Nur sterben uns heute - am Tag danach - die Fische. Unser Wasser kommt aus einer kommunalen Quelle, die seit diesem Jahr gechlort wird. Kann es sein, dass es am Chlor liegt, oder hat sonst jemand einen spontanen Verdacht? Hat jemand Ideen, was tun, um dem Fischsterben entgegen zu wirken? Bei den Fischen handelt es sich um Goldfische und um einen einzelnen Karpfen.

Eine zweite Frage dreht sich um den Karpfen. Jeden Winter bekommt er am Kopf beginnend weiß-graue krankhafte Stellen, die sich wie teilweise lösen. Zum Sommer verschwindet das wieder. Hat dazu jemand einen rettenden Gedanken?

viele freundliche Grüße und Danke für dieses Forum
Micha


----------



## Regs (3. Apr. 2011)

*AW: SOS: Fischsterben! Chlor?*

Hallo Micha,

tut mir leid dass Deine Fische tot sind. Sind alle Fische gestorben oder einige? Hat Dein Karpfen überlebt?

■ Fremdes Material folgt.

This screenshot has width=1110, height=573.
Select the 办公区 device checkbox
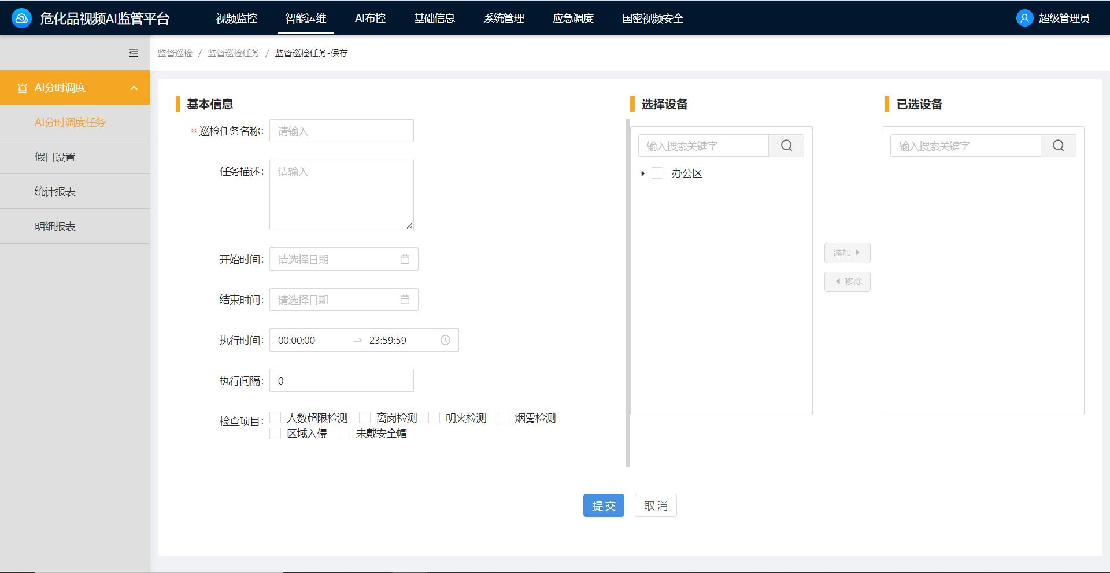tap(657, 173)
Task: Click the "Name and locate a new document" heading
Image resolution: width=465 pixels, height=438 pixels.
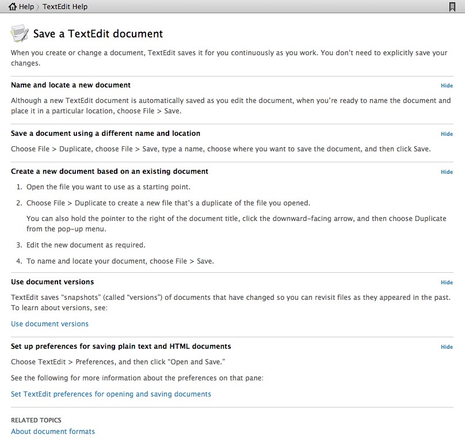Action: [x=71, y=85]
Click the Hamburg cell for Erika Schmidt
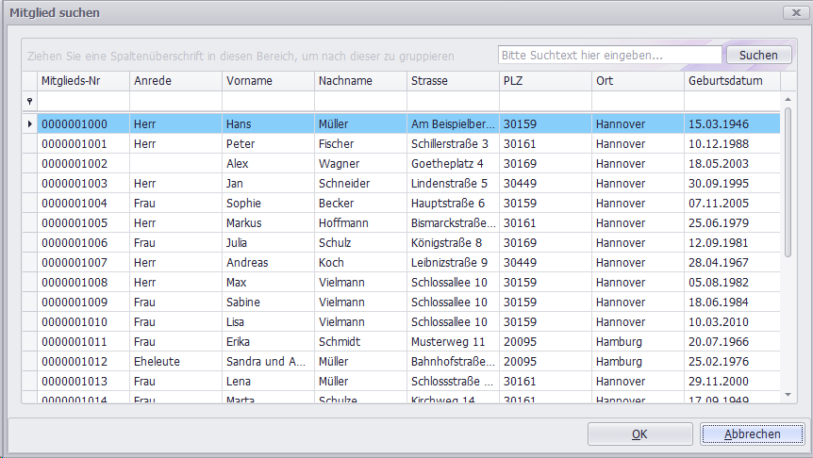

Bei den Stellen kann es sich um Karpfenpocken handeln.


----------



## Koi-Uwe (3. Apr. 2011)

*AW: SOS: Fischsterben! Chlor?*

Hallo Micha und :willkommen

Ob Chlor im Wasser ist kann dir nur eine Wasseranalyse verraten. Glaub ich aber nicht dran das ein Versorger so viel Chlor in das Wasser gibt das es den Fischen schadet.
Kannst du an Brunnenwasser kommen ? Das könnte helfen.

Einen Teich reinigt man aber auch nicht komplett und tauscht das ganze Wasser aus 

Der Karpfen hat Karpfenpocken, die verschwinden bei höherer Wassertemperatur wieder und sind nicht heilbar.


----------



## Lavendel (3. Apr. 2011)

*AW: SOS: Fischsterben! Chlor?*

Vielen Dank für Euer Mitdenken und das freundliche Willkommen!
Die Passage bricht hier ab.